Last week, the Office of the United Nations for Human Rights said he was “very worried” about the situation and asked Addis Ababa to allow access for international observers to Oromia and Amhara regions. But Paris, Washington and Brussels have not bothered to condemn the brutality of the regime unleashed. “There is an extraordinary blindness to Ethiopia, advanced René Lefort. Everyone is obsessed with growth [officially 10% in ten years, but certainly closer to 7%, note] and its development at a rapid pace. “This is real. The construction of the gigantic Renaissance Dam, the largest in the continent, on the Blue Nile, is the most famous national symbol of this appetite for modern infrastructure. But the expansion of the transport network – with a brand new metro in Addis Ababa, a railway line to Djibouti renovated, a new highway, one of the strongest airlines in Africa – is also shown. “The path is impressive, recalls Alain Gascon.

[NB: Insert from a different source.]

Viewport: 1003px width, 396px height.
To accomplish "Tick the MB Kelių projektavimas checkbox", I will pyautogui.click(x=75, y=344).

Today there are 30 universities in Ethiopia, buildings permanently out of the ground, progress is still undeniable. ”
“The risk is that the crisis stopped the investments that the regime needs to continue the development, analysis Jean-Nicolas Bach. Ethiopia is a huge market of 100 million people. Repressing so hard, the government made a bad economic and political calculation. It will soon no longer have a choice: it urgently needs to share power and establish an economic redistribution system. ”
The boom did not however accompanied by a liberalization of the country, which remains highly interventionist, according to a model “Chinese.” The hegemonic party remains inescapable, omnipresent at all levels of the Ethiopian society. An unbearable situation for a party of youth, increasingly educated and connected, and strongly affected by unemployment.
The failure of power
The second reason for the silence of Western governments on the current repression is sacrosanct regional stability. To the west, Somalia plunged into an endless conflict; to the east, South Sudan torn by civil war; north, rival Eritrea which regularly rekindled the fires of the war of independence … The powerful Ethiopian army is useful when it comes to expel the Union of Islamic Courts of Somalia (2006) or troop mission peace of the African Union (of which it is the largest contributor). This strategic partnership in the fight against jihad in East Africa explains the indulgence of the international community towards Addis Ababa.
The event-repression cycle gripping the country for eight months could yet worsen. “The opposition movements do not control the rebellion. It feeds on the violence of the ruling party now openly challenged in slogans, singing, public speaking, describes Ezekiel Gebissa. The government’s plan, which is to lead the country through a totally locked out, no power-sharing between ethnic and political groups, has definitely failed. The problem is that there is not, for now, an alternative to this system in Ethiopia. “Because the regime has been careful to prepare a transition. He even carefully prevented any possibility. At the risk of turning rebellion into revolution.